I am also an author, whose new book Renewable: One Woman’s Search for Simplicity, Faithfulness, and Hope tells the story of how I turned my own life around by doing this work.
I started questioning my whole life at 49 and felt very alone. I had a nice husband, two great kids, and a beautiful house – everything I was supposed to want. I had so much that I felt guilty for feeling something was still missing.
What was missing, I eventually discovered, was a venue to use my leadership gifts since my main work had been writing and teaching. I also felt alone in my worries about global warming and my children’s futures, but the more I learned, the more I knew I had to do something.
Through serendipity, I ran into a bold and creative protest led by Earth Quaker Action Team aimed at ending mountaintop removal coal mining, a horrific practice that contributes to both climate change and high rates of cancer in Appalachia.
I loved the group’s joyful spirit and decided that was where I wanted to put my energy. I moved quickly into leadership roles and now serve as head of the board.

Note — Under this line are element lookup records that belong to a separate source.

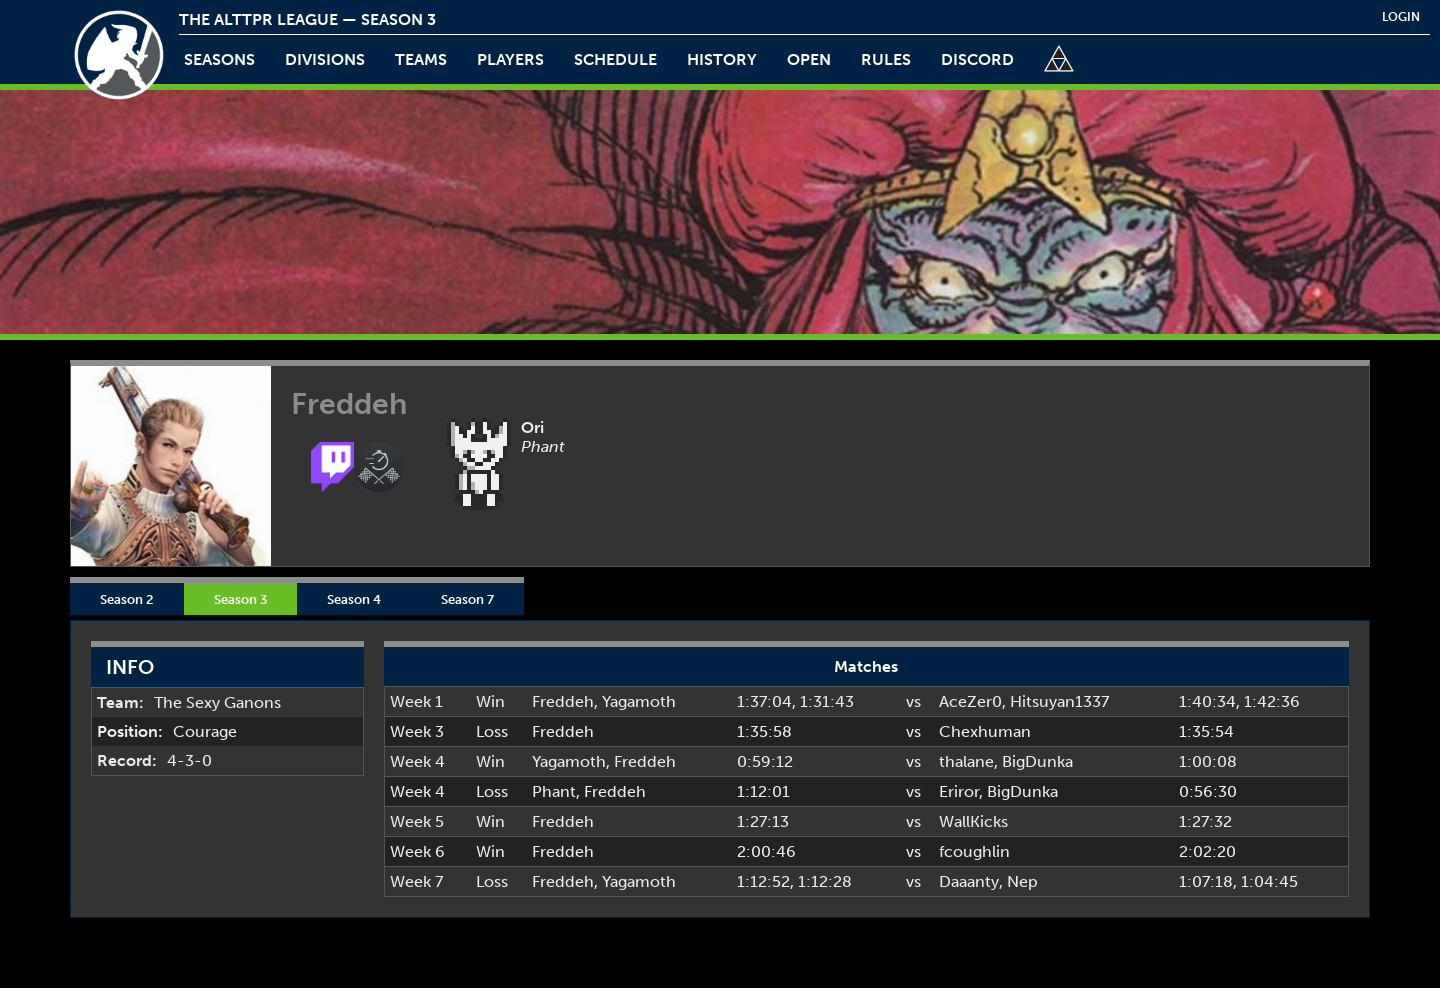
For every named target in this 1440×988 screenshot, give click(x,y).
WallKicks (973, 821)
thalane (966, 761)
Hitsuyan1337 (1059, 701)
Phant (554, 791)
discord (977, 59)
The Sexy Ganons (217, 702)
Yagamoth (639, 701)
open (809, 59)
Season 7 (467, 599)
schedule (615, 59)
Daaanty (969, 881)
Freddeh (563, 701)
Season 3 (240, 599)
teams (421, 59)
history (722, 59)
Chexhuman (985, 731)
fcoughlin (974, 851)
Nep (1022, 881)
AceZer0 (970, 701)
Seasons (219, 59)
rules (886, 59)
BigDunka (1037, 761)
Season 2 (127, 599)
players (510, 59)
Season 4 (354, 599)
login (1401, 17)
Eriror (959, 791)
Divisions (325, 59)
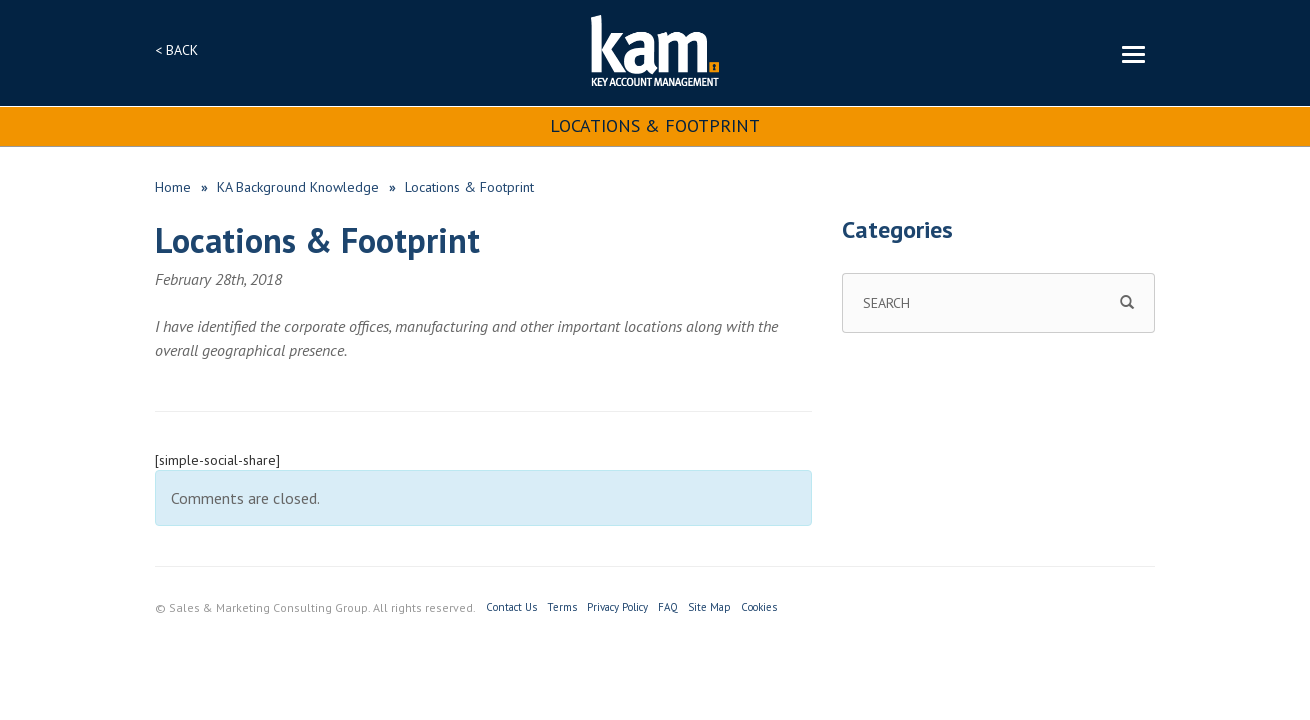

Earth Quaker Action Team recently won our campaign to get PNC Bank to phase out financing of companies engaged in mountaintop removal coal mining. It is a total David and Goliath story, a group with a budget of $100,000 moving a bank that netted over $4 billion last year.
By limiting the financing available to the companies engaged in this practice, we believe we have contributed significantly to the wider movement against mountaintop removal and extreme energy extraction more broadly. I am using my writing to spread the good news that we can actually make a difference – a message I find many people are hungry to hear.
Earth Quaker Action Team includes people from their 80’s to people in their 20’s. We all learn from each other, which is part of the richness of our group. Often the older people bring a sense of history, remembering earlier social movements, and what has or has not worked in the past. Often they do not get thrown by the little things and keep the long view.